Required work ▸ Please swap "status" for "label" in the records, starting at the line containing "The image size is (2274, 1223)." and ending at the last line of the records. Keep everything else the same, and leave the pictures out.

+++

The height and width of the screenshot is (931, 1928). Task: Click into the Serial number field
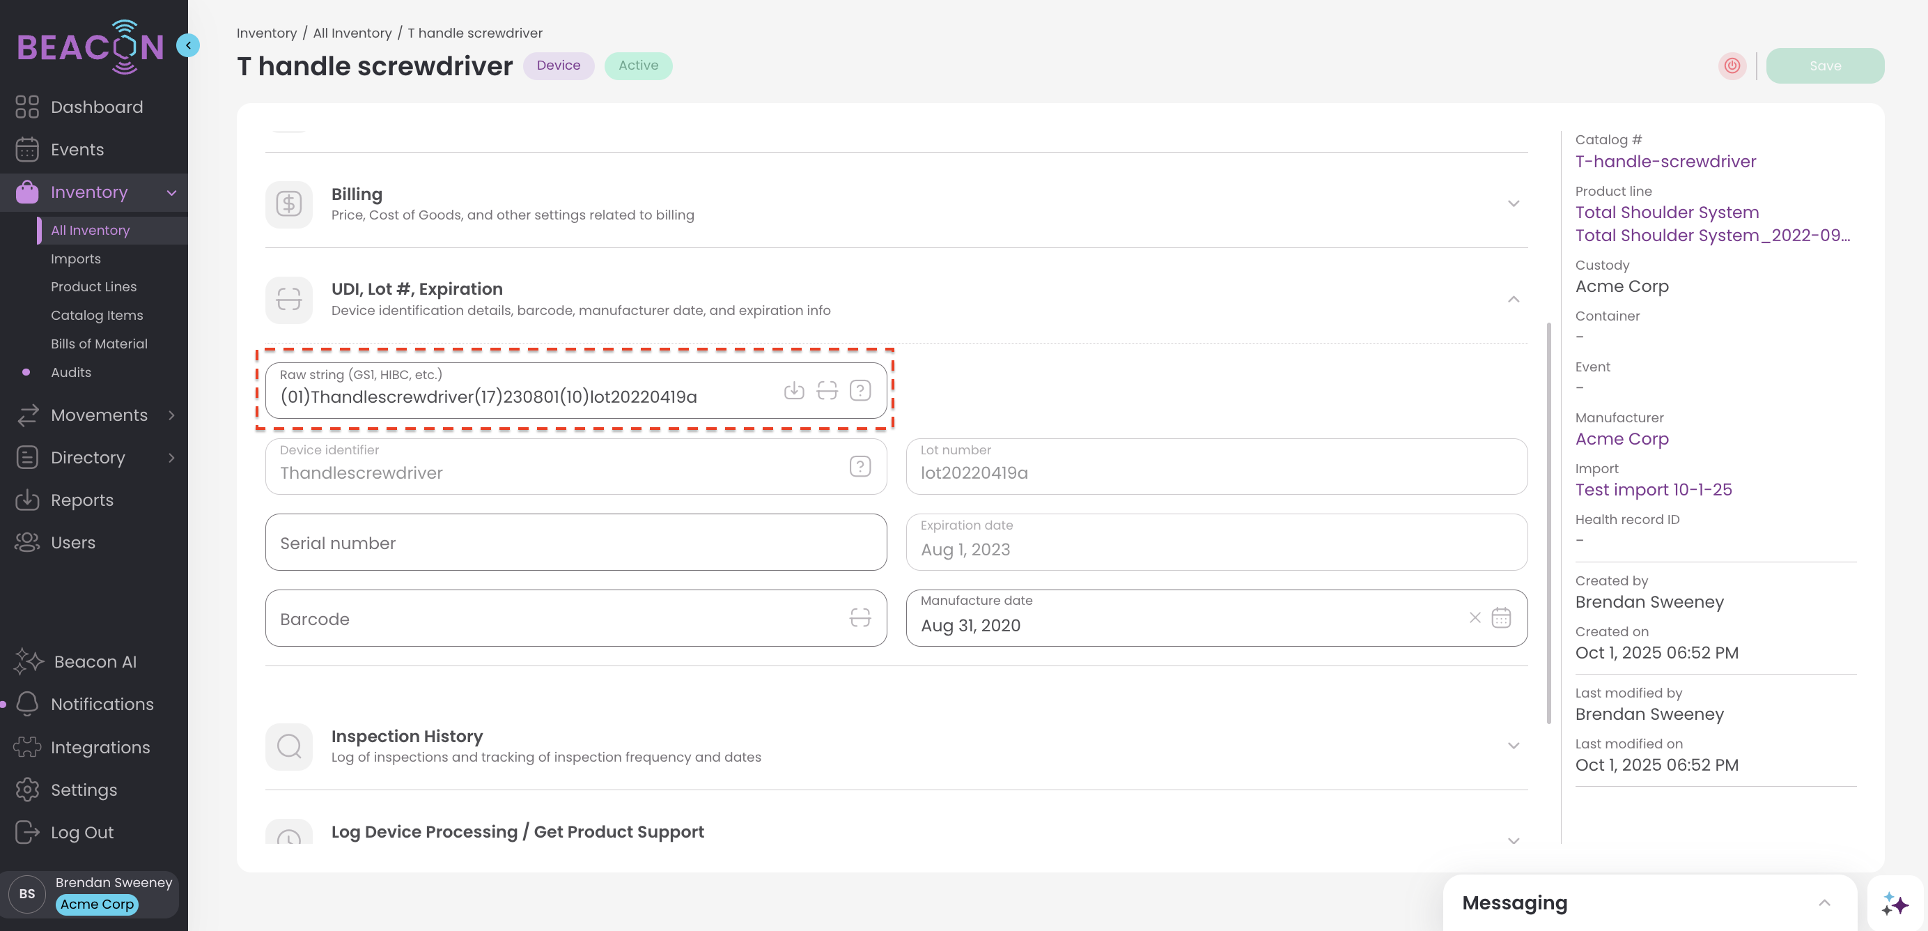(x=575, y=542)
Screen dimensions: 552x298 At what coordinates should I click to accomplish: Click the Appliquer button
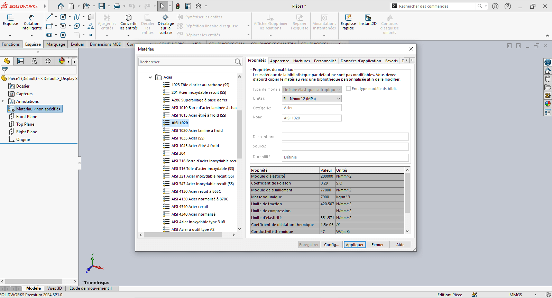355,245
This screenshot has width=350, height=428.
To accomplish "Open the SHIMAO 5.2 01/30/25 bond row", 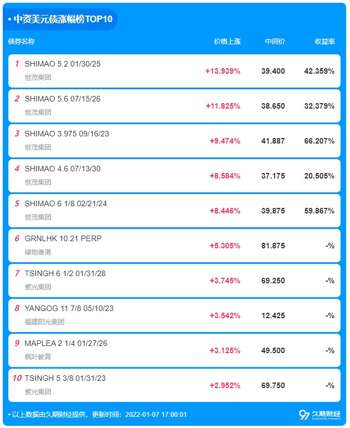I will 174,71.
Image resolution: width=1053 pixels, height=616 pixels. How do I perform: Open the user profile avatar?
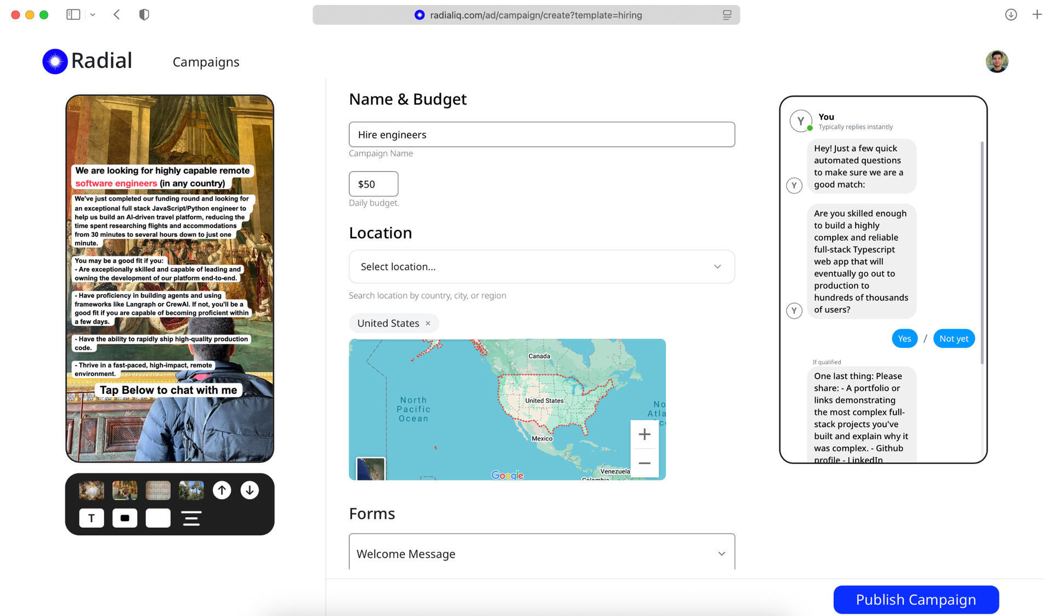[x=997, y=61]
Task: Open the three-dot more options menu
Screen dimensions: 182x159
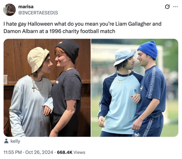Action: (x=175, y=7)

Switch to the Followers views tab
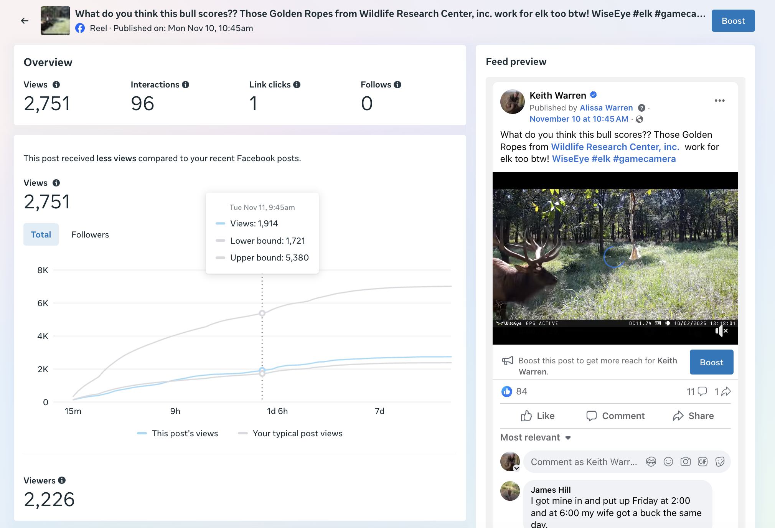(x=90, y=234)
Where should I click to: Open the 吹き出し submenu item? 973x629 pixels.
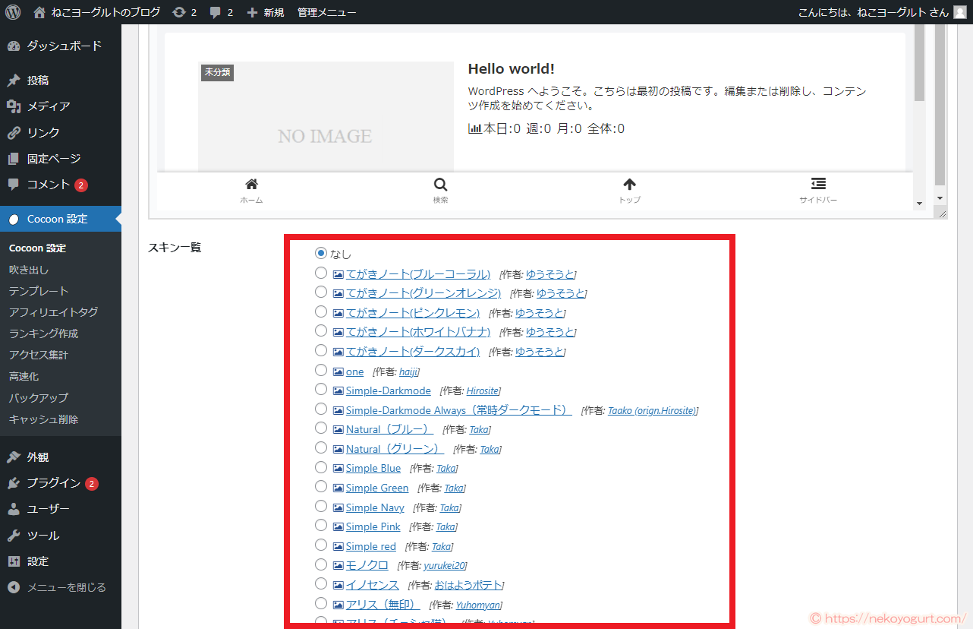pyautogui.click(x=29, y=270)
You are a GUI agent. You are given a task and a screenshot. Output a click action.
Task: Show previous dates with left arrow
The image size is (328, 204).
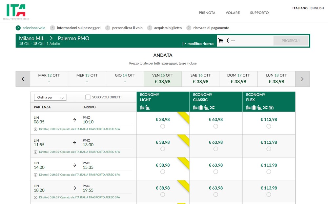click(23, 79)
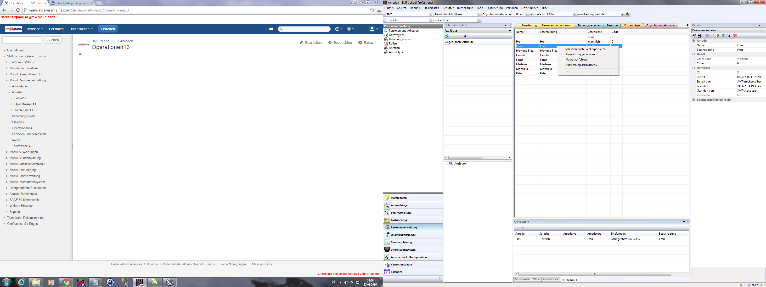Click the red delete X in Details toolbar
Image resolution: width=766 pixels, height=287 pixels.
point(735,36)
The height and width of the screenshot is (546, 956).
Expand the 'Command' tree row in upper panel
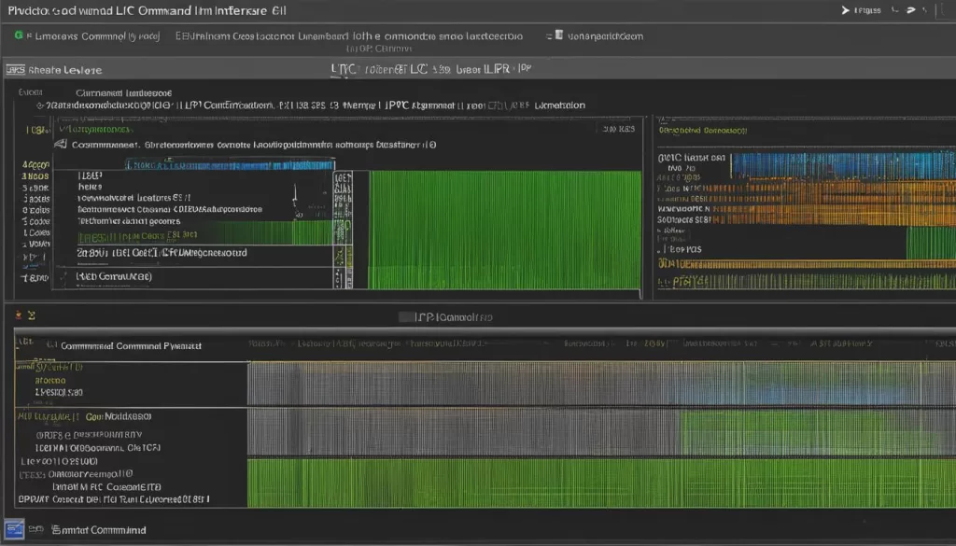pos(41,105)
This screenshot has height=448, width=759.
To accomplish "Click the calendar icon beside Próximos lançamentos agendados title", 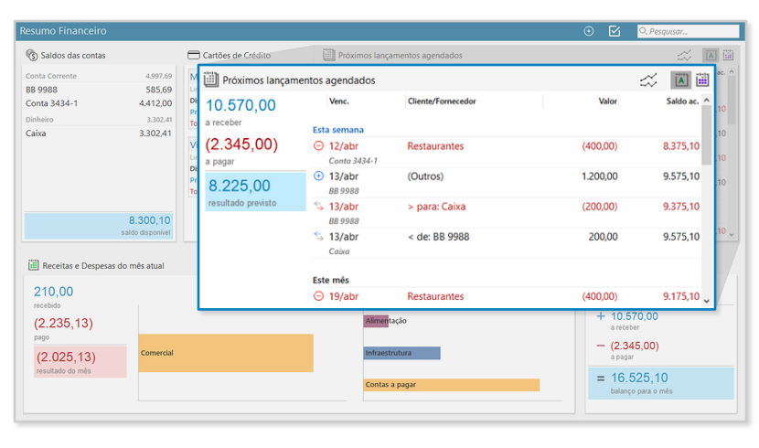I will pos(211,80).
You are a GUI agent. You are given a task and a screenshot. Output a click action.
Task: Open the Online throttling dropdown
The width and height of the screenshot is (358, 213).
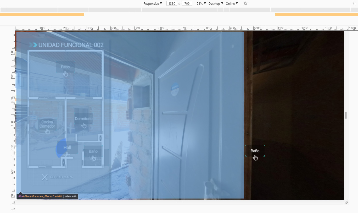[232, 3]
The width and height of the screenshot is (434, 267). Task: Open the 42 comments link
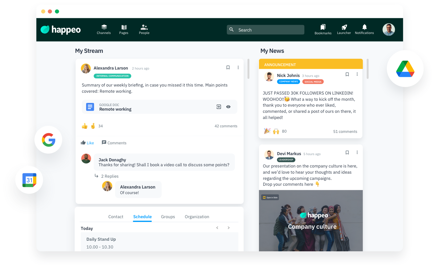coord(226,126)
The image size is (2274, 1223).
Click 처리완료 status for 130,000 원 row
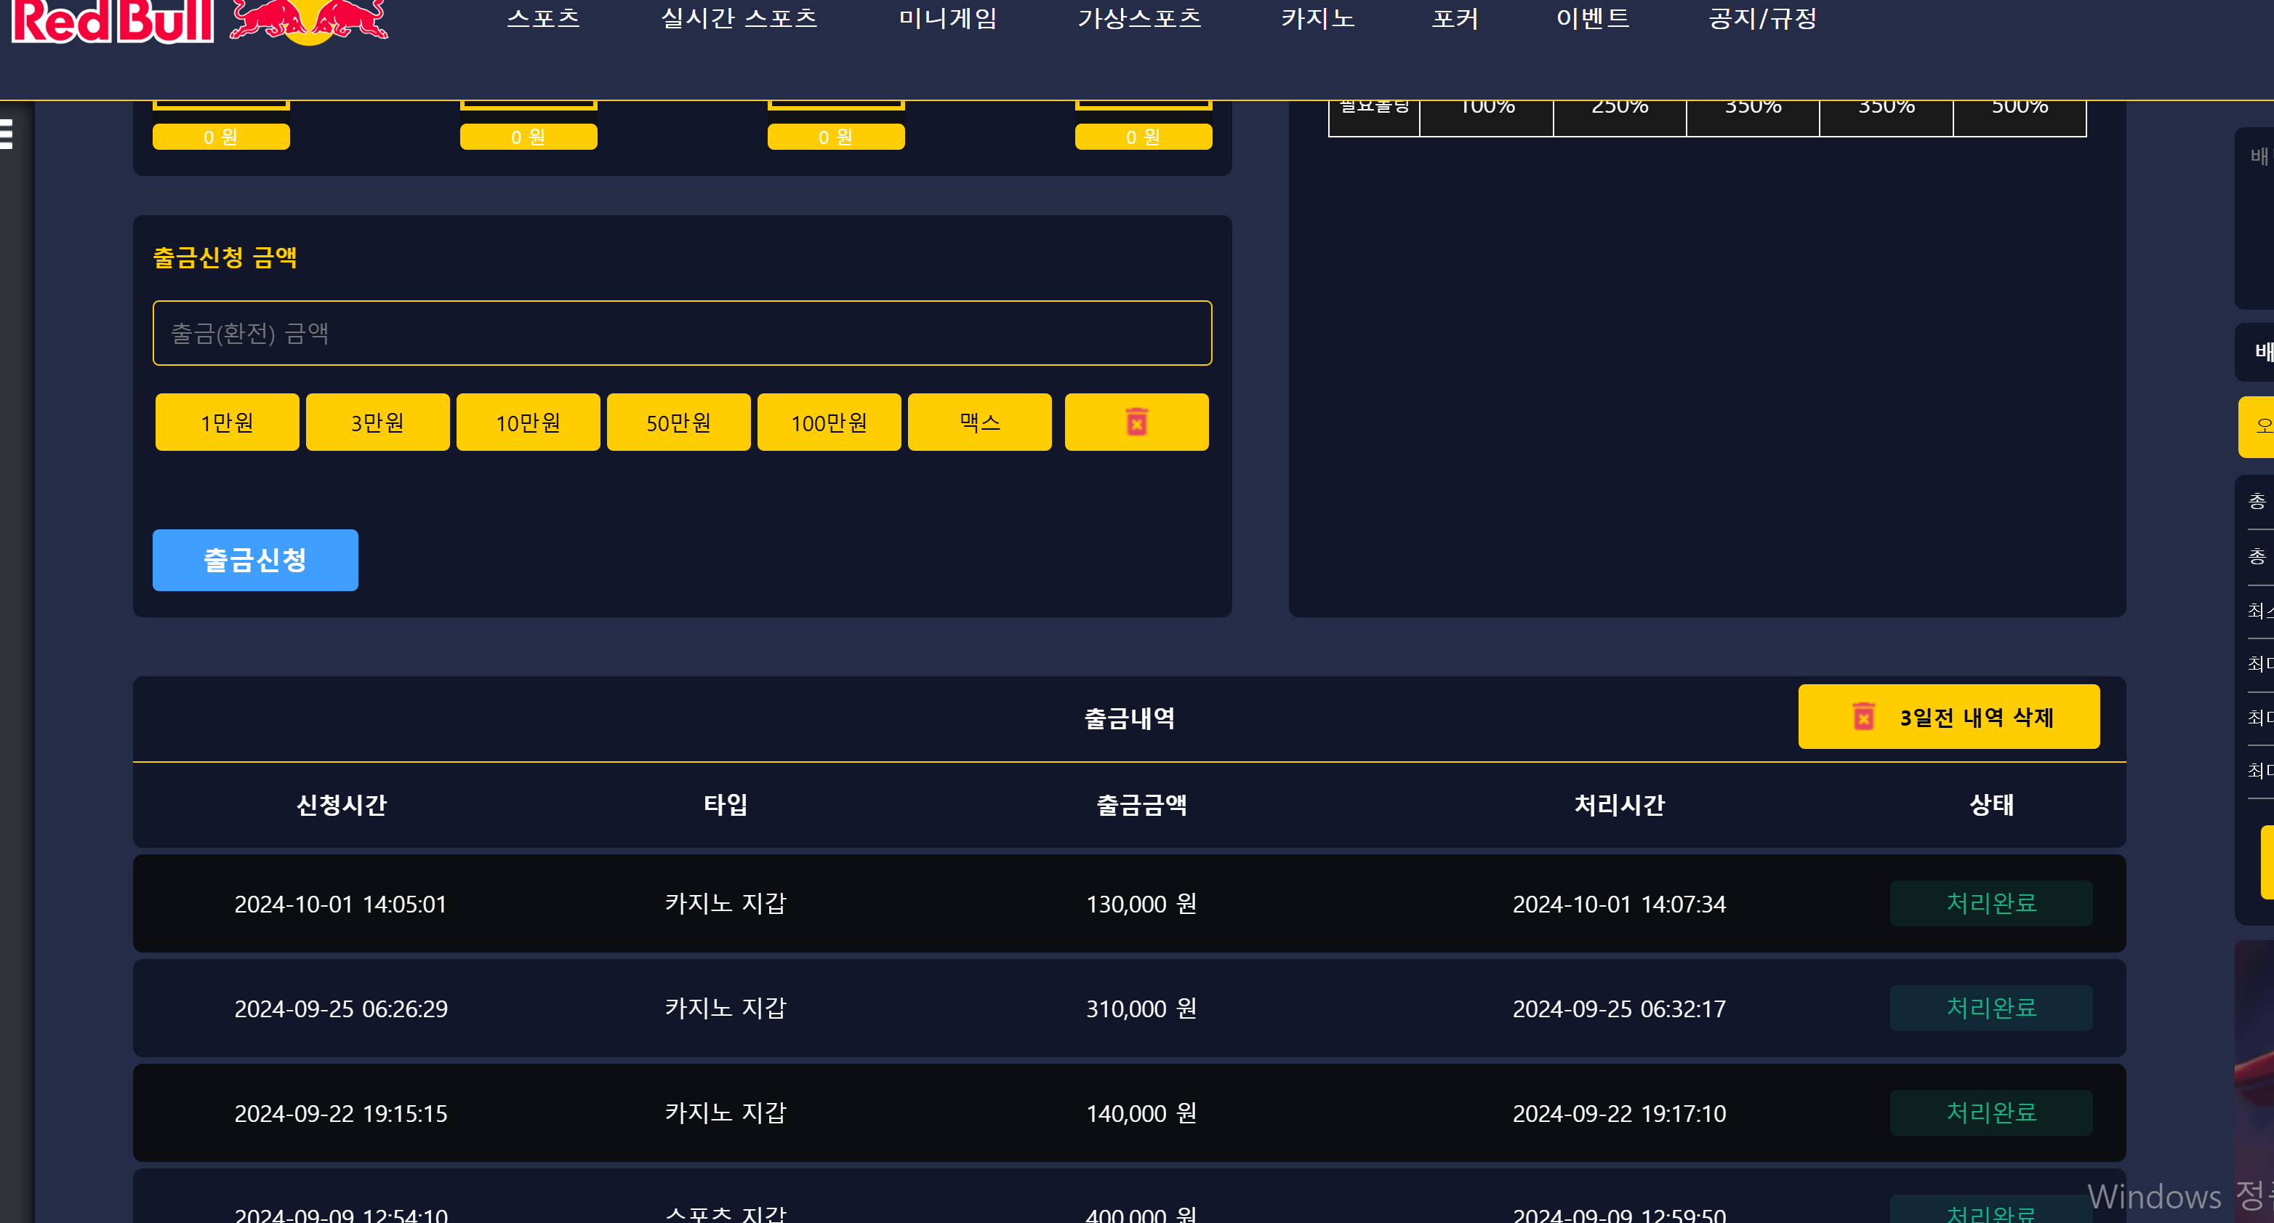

+++

Reply ▸
The image size is (2274, 1223).
Click 처리완료 label for 130,000 원 row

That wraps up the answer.